One such snack food that has grown in popularity over the last 10 years is crispy chickpeas. They come in pouches and are sold in nearly every grocery store with different flavor options as a protein-packed alternative to things like potato chips.
If you look at the price for what you pay for those pouches, the mark up is huge! You can make them yourself at home for a quarter of the cost, know exactly what is going in your food, and customize the flavors and seasonings for your taste buds. And I am always a fan of using a Montana ingredient that grows in abundance in Big Sky Country.
I have two flavorful options for you listed below — a lemon and fresh thyme combo and a chili and lime combo that has a discretionary kick of heat. Once you get down the cooking method, you can adjust the flavors using your own taster — customizing these snacks in ways that check all of the right boxes for you.
Crispy chickpea recipe
1 cup dried chickpeas
1 tbsp olive oil
1 tsp kosher salt
½ tsp granulated garlic
¼ tsp fresh cracked pepper
For Lemon & Herb: 1 lemon, 1 tsp paprika, and 3 sprigs of fresh thyme
For Chili & Lime: 1 lime, 1 tsp chili powder, 1 tsp cumin, and optional ½ tsp cayenne
Take one cup of dried chickpeas and soak them overnight in three cups of water. In the morning, drain off the water and put the hydrated chickpeas in a medium saucepan with about 4 cups of water. Bring to a boil and then adjust down to a simmer. Let them cook for 20 minutes. Remove from heat, but allow to cool in the liquid.

> **TASK ITEM**
Continue the crispy chickpea recipe from the point where it ends. The listing that follows is not needed for this work.

> **DATA EXTRACT**

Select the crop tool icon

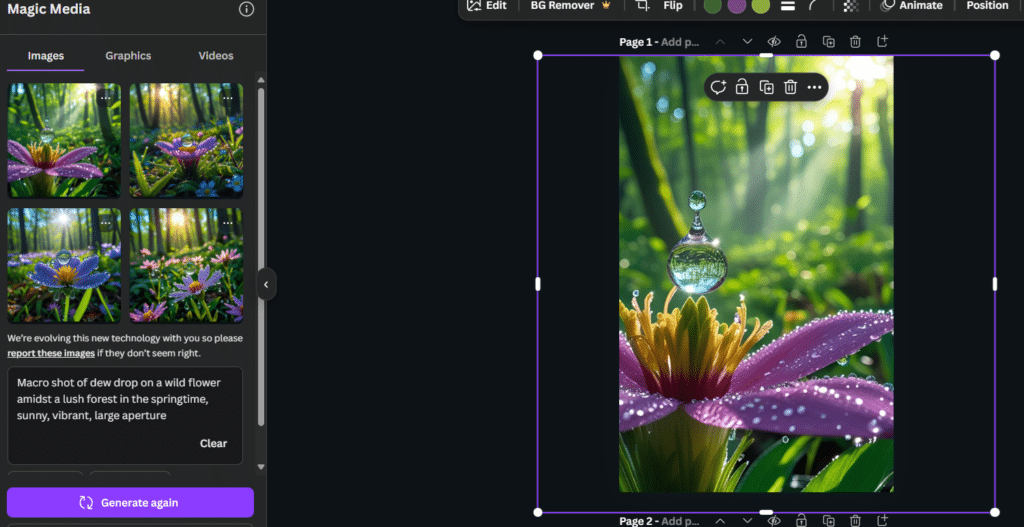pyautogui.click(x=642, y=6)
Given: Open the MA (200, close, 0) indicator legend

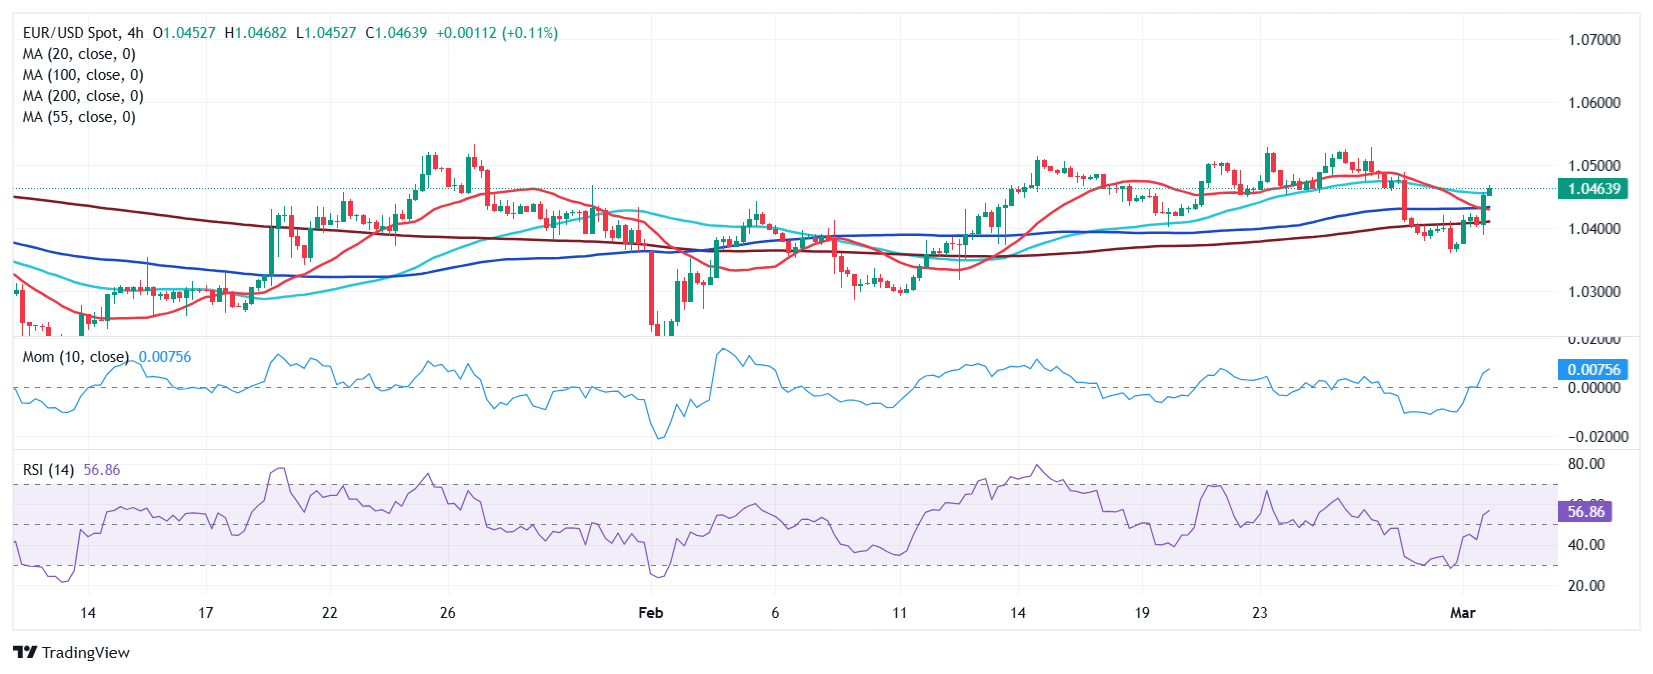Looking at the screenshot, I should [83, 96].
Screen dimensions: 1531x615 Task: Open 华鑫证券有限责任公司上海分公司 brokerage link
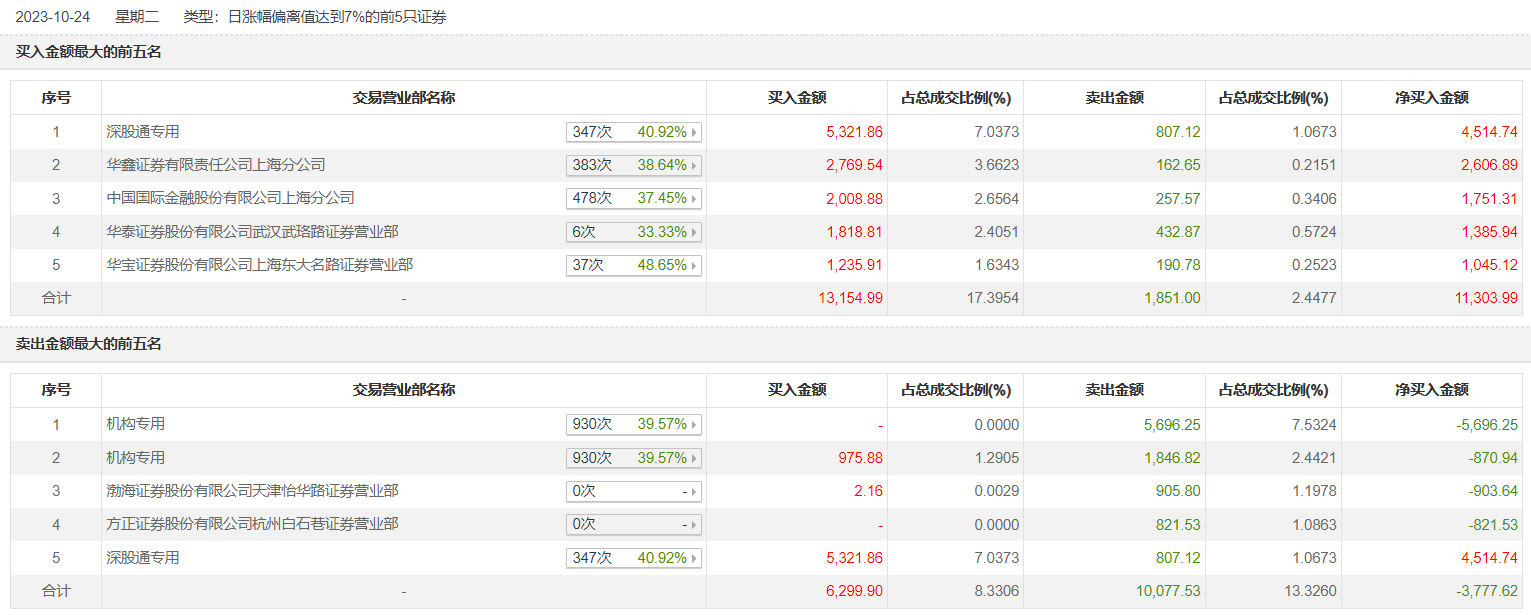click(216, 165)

> **RESULT OF THE TASK**
Preheat your oven to 350 degrees on convection. Drain the chickpeas once cooled and spread onto paper towels to remove all the outside water.
For the lemon and thyme chickpea recipe, place the chickpeas in a large bowl and add 1 tbsp olive oil, 1 tsp kosher salt, 1 tsp paprika, 1/2 tsp granulated garlic, and 1/4 tsp cracked black pepper.
For the chili and lime chickpea recipe, place the chickpeas in a large bowl and add 1 tbsp olive oil, 1 tsp kosher salt, 1/2 tsp granulated garlic, and 1/4 tsp cracked black pepper, 1 tsp chili powder, ½ tsp cumin and ½ tsp cayenne if you want to bump up the heat.
Stir well to get each chickpea coated with oil and the spices. Line a baking tray with parchment and spread out the chickpeas on the tray in one layer.
Bake for 20 minutes. Bring the tray out of the oven and shake the chickpeas around to shift their surface area. You can also choose to sprinkle on some more salt at this point. Place them back in the oven for another 15 minutes. Take them out and shift them around again.
For the lemon and thyme recipe, zest a whole lemon and pluck the thyme leaves and spread them both over the top of the chickpeas. For the chili and lime recipe, zest a whole lime over the top of the chickpeas. Turn off the oven and place the chickpeas back in as the residual heat continues to cook them for about an hour. Save any extras in an airtight container for up to a week.
Jon Bennion is a native Montanan, born and raised in Billings. Outside of his day job as an attorney, you can find Jon experimenting in the kitchen and developing recipes that often feature a Montana ingredient or story. Jon posts on Instagram as Intermediate Chef (@intermediatechef) and lives in Clancy, MT.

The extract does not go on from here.